Liberalisasi pasar Indonesia dan Australia menjadi dasar menyongsong satu abad hubungan bilateral kedua negara. Perjanjian Kemitraan Ekonomi Komprehensif menjadi sarana.
Oleh
Laksana Agung Saputra/Laksana Agung Saputra/Benny D Koestanto
·3 menit baca
CANBERRA, KOMPAS—Memiliki latar budaya berbeda, Indonesia dan Australia menjunjung tinggi nilai-nilai yang sama, yakni kemajemukan, keberagamaan etnis, toleransi, demokrasi, penghormatan hak asasi manusia, dan perlindungan terhadap lingkungan hidup. Sikap seperti itu dipercaya menjadi fondasi nilai yang kuat bagi kedua negara untuk menjalin persahabatan di masa kini dan masa depan.
Kesamaan perspektif pada nilai-nilai luhur itulah yang menjadi benang merah kunjungan kenegaraan Presiden Joko Widodo ke Canberra, Australia, pada 9-10 Februari 2020. Kunjungan ini bertepatan dengan peringatan 70 tahun hubungan diplomatik Indonesia dan Australia. Dalam lawatan kali ini, Presiden menghadiri sedikitnya 10 kegiatan.

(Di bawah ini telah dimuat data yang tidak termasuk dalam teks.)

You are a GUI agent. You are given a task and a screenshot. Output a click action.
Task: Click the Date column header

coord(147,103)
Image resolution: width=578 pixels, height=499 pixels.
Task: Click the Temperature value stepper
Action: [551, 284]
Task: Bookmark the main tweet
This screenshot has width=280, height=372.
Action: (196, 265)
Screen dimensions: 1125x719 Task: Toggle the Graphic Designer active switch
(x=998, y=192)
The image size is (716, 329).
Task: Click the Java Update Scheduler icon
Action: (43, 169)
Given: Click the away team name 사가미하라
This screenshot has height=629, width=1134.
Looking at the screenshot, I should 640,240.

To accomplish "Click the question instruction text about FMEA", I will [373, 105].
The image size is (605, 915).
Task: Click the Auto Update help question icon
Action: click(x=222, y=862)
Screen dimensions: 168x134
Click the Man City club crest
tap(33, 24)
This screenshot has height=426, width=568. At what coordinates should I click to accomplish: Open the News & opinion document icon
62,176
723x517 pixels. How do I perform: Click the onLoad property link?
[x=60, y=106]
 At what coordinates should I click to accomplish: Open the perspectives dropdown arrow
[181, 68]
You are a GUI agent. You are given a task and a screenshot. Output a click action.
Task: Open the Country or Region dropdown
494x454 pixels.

Presiden, antara lain, bertemu dengan Gubernur Jenderal Persemakmuran Australia David John Hurley, Perdana Menteri Scott Morrison, pimpinan Parlemen Australia, dan sejumlah investor.
Kita tidak bisa memilih tetangga, tetapi kita memilih untuk bersahabat. Australia adalah sahabat paling dekat Indonesia.
Presiden juga berpidato dalam bahasa Indonesia di depan anggota Parlemen Australia. Presiden Jokowi adalah presiden RI kedua yang berkesempatan berpidato di depan Parlemen Australia. Pada 8 Maret 2010, Presiden RI ke-6 Susilo Bambang Yudhoyono mendapat kesempatan serupa.
”Kita tidak bisa memilih tetangga, tetapi kita memilih untuk bersahabat. Australia adalah sahabat paling dekat Indonesia,” kata Presiden.
Menurut Presiden, 70 tahun persahabatan Indonesia dan Australia bukanlah masa yang singkat. 70 tahun adalah platinum. Capaian itu, menurut Presiden, harus diperkokoh. Indonesia dan Australia harus bersama-sama mempersiapkan saat kemitraaan kedua negara berumur 100 tahun, 30 tahun mendatang.
”Tahun 2050, satu abad umur kemitraan kita, adalah momentum krusial. Pada 2050, Indonesia dan Australia akan bertransformasi menjadi pemain besar di kawasan dan dunia,” kata Presiden.
Saling menguntungkan
Di tengah maraknya proteksionisme, Presiden mengatakan, Indonesia menginginkan kerja sama ekonomi, perdagangan, dan sosial di antara kedua negara jadi lebih terbuka dan saling menguntungkan.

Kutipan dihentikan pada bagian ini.